If life is defined by the spirit, a life well lived, then does the length of that life matter? Is living to 'a ripe old age' a valid goal, or a vain one? If we know someone who is dying, don't we want them to stay, to live, for as long as possible? Is it a trait of the human spirit, to want to live a long long life? If so, then why do some people choose to end their lives, by suicide or Dignitas?
Our views on ageing were rich and varied, with some of us wanting to live as long and as well as possible, while others value quality over quantity. A life of no regrets, with no time wasted. Some of us throw ourselves into a busy life, with bucket lists and living each day as if it were our last. Others find this approach exhausting and strive for the peaceful and the ordinary.
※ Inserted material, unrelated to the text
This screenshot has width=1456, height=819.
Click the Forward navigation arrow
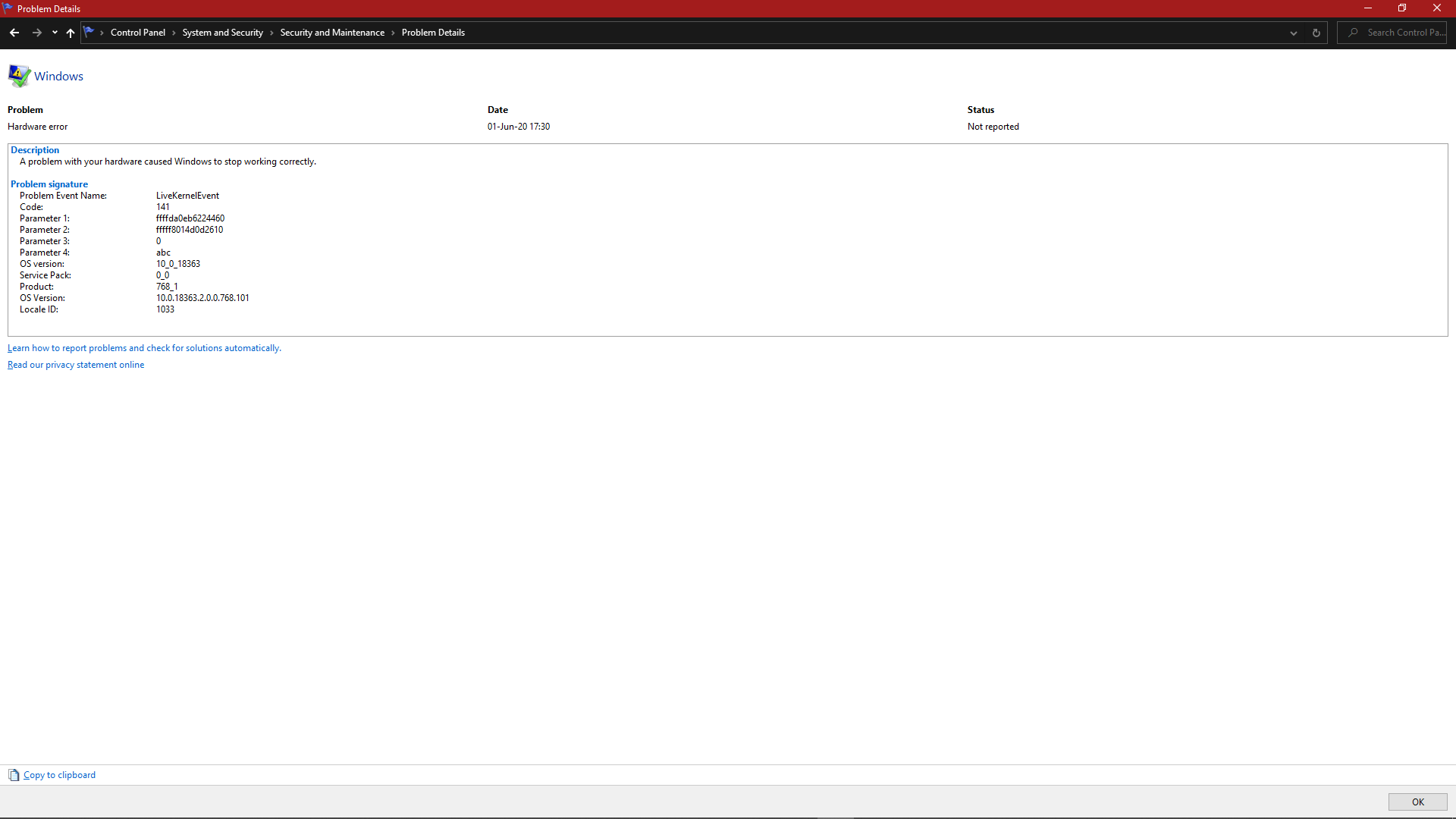[36, 33]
We talked about our elderly relatives, of illnesses in old age which may change people, such as dementia. Here, our views and feeling are shaped by our experiences. The suffering we see, the loss of control, and the challenges of living with reducing abilities and having the resources to adjust have parallels with our experience of cancer.
Some are preoccupied by their worry they are a burden to others, the human spirit does appear to cling on to life, through dementia, immobility, pain. If we have cared for elderly relatives who have been unwell (and for those in the caring professions who work with the elderly), we are confronted with these challenges and their impact on our own values and our feelings about cancer come rising to the fore - we may decide that growing old and becoming dependent on others isn't something we want. When quality of life is poor, how do we find pleasures? Does there come a time when decline leads to a desire for life to be over? We may witness frustration, and fear being old and infirm. However we can try to cast this aside and focus on living every day as best we can and being happy.
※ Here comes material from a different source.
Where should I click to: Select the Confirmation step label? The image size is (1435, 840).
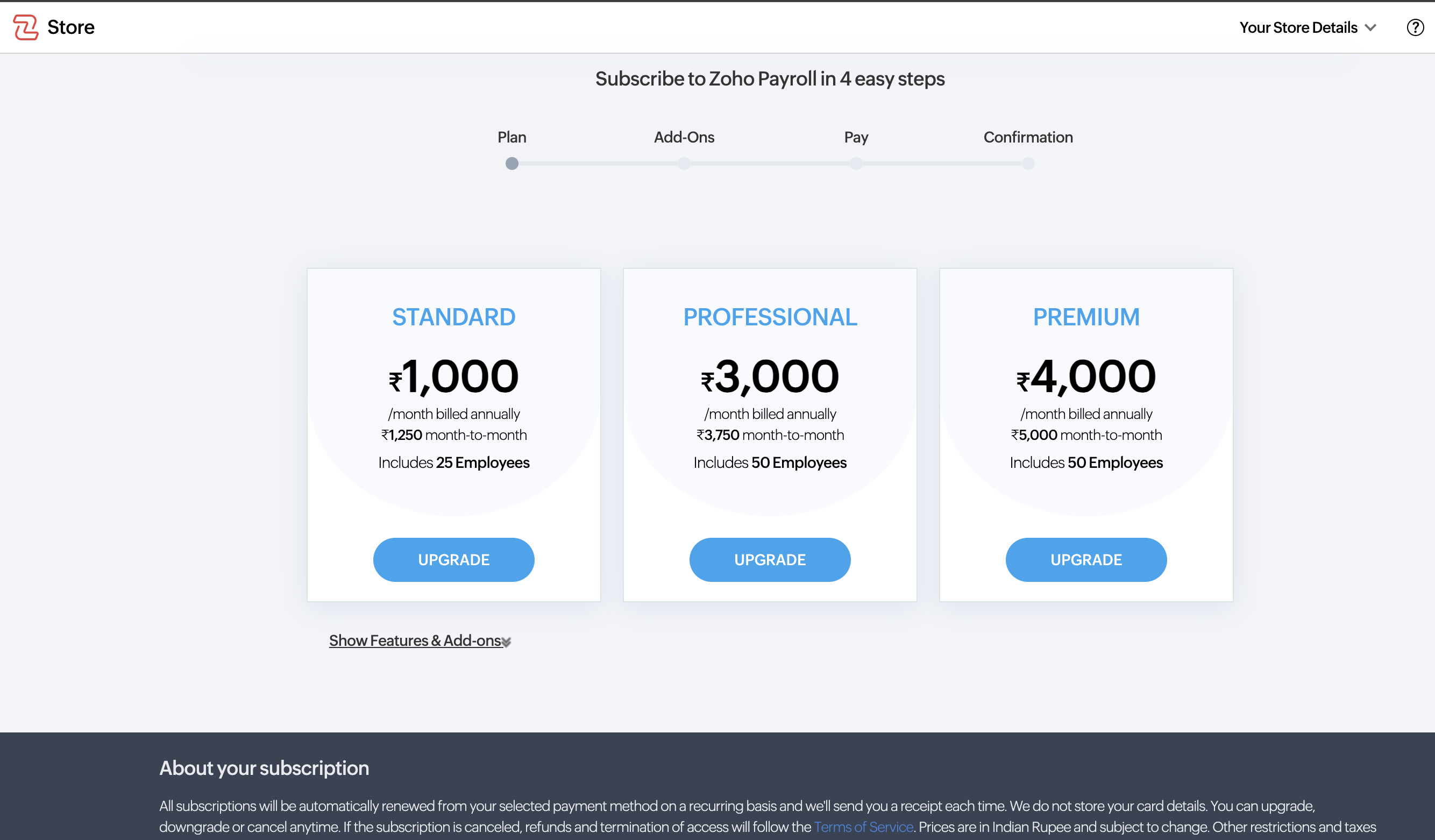pyautogui.click(x=1027, y=137)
We feel that breast cancer ages us, in that our physical and cognitive capability may be reduced following treatment, at any age. Harsh treatment regimes leave us depleted and adjustment is difficult. For those of us with secondary breast cancer our treatments are ongoing and can be debilitating. We may feel old before our time, which may limit our options, restrict our choices.
Some of us feel that our diagnosis gave us a second chance, we've reassessed our priorities and our values. Compassion and kindness lead to contentment for many. For others, death feels closer because of our diagnosis, we no longer feel the invincibility of healthy youth, death is no longer abstract. Some of us make wills, plan funerals, declutter and tidy up. We want to be ready. Many of us celebrate life with rituals to mark the passing years, perhaps with lavish family gatherings and big birthday parties, while others let birthdays slip by quietly.
We talked about our faith and the different ways of coming to accept our suffering, our mortality, our reason to be on the earth and how living in the moment might help us.
We want to get our vitality back and be the best we can be, without counting numbers. We can't control what happens to us, only how we respond.
Whatever our views, appreciating our lives was a key theme, whatever age, with many citing simple joys and everyday pleasures as being of huge importance, alongside gratitude.